Rewrite the lines between the one holding "Image resolution: width=1280" and the one holding "Action: pyautogui.click(x=97, y=294)", inclusive, replacing "GUI agent" with "interface agent" and keeping everything else the same.

# start of Rows

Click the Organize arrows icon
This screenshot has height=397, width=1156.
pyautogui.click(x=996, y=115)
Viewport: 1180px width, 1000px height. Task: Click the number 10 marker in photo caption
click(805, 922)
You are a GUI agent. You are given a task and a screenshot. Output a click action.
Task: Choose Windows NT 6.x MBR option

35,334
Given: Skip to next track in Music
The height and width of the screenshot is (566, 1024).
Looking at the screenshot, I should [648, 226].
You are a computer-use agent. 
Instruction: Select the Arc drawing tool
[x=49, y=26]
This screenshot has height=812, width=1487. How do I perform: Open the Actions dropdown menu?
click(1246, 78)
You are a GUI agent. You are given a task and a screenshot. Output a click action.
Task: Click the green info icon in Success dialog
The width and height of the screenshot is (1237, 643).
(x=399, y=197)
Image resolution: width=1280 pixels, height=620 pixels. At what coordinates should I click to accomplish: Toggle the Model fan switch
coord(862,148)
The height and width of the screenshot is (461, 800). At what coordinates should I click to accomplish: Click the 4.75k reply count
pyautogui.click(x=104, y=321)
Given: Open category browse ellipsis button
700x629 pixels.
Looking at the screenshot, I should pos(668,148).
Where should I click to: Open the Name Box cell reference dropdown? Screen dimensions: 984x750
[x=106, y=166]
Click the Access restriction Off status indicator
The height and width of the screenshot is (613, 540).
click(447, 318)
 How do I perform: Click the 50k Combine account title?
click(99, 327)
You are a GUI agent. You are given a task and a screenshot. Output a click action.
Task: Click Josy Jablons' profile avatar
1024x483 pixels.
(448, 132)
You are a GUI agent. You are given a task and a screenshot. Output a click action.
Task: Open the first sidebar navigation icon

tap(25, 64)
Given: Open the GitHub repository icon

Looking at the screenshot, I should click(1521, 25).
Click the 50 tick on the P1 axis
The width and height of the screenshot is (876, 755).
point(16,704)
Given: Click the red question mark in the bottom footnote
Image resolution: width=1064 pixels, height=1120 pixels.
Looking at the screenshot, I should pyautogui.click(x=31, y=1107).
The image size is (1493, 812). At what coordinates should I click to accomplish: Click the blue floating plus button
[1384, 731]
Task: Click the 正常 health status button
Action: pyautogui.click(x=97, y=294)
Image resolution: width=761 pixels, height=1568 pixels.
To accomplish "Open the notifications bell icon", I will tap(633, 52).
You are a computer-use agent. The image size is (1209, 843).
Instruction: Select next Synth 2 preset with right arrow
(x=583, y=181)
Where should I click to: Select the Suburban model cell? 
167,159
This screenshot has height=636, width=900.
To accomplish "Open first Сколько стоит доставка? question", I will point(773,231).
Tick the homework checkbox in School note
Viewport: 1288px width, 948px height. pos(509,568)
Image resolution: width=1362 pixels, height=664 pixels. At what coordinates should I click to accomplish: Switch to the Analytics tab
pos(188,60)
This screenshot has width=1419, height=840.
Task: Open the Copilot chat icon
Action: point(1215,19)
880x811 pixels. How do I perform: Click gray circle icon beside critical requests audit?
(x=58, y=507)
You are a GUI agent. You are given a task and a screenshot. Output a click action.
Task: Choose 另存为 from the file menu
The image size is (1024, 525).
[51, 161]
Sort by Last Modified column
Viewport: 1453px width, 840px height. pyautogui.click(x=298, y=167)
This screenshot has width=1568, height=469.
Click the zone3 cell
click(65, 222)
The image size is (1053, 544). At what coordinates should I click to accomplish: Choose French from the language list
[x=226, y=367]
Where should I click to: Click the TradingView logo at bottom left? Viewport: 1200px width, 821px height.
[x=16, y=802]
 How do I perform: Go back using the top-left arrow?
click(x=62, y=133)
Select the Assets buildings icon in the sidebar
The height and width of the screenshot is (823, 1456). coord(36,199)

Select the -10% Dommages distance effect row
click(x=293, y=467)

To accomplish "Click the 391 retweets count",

# end of Rows

### Written solution
Image resolution: width=1280 pixels, height=620 pixels. At what coordinates should I click to accomplish: Toggle the Model fan switch
coord(862,148)
The height and width of the screenshot is (461, 800). At what coordinates should I click to accomplish: Click the 4.75k reply count
pyautogui.click(x=104, y=321)
Given: Open category browse ellipsis button
700x629 pixels.
Looking at the screenshot, I should pos(668,148).
Where should I click to: Open the Name Box cell reference dropdown? Screen dimensions: 984x750
[x=106, y=166]
Click the Access restriction Off status indicator
The height and width of the screenshot is (613, 540).
click(447, 318)
 How do I perform: Click the 50k Combine account title?
click(99, 327)
You are a interface agent. You are given a task and a screenshot. Output a click action.
Task: Click Josy Jablons' profile avatar
1024x483 pixels.
(448, 132)
You are a interface agent. You are given a task and a screenshot. Output a click action.
Task: Open the first sidebar navigation icon

tap(25, 64)
Given: Open the GitHub repository icon

Looking at the screenshot, I should click(1521, 25).
Click the 50 tick on the P1 axis
The width and height of the screenshot is (876, 755).
point(16,704)
Given: Click the red question mark in the bottom footnote
Image resolution: width=1064 pixels, height=1120 pixels.
Looking at the screenshot, I should pyautogui.click(x=31, y=1107).
The image size is (1493, 812). At what coordinates should I click to accomplish: Click the blue floating plus button
[1384, 731]
Task: Click the 正常 health status button
Action: pyautogui.click(x=97, y=294)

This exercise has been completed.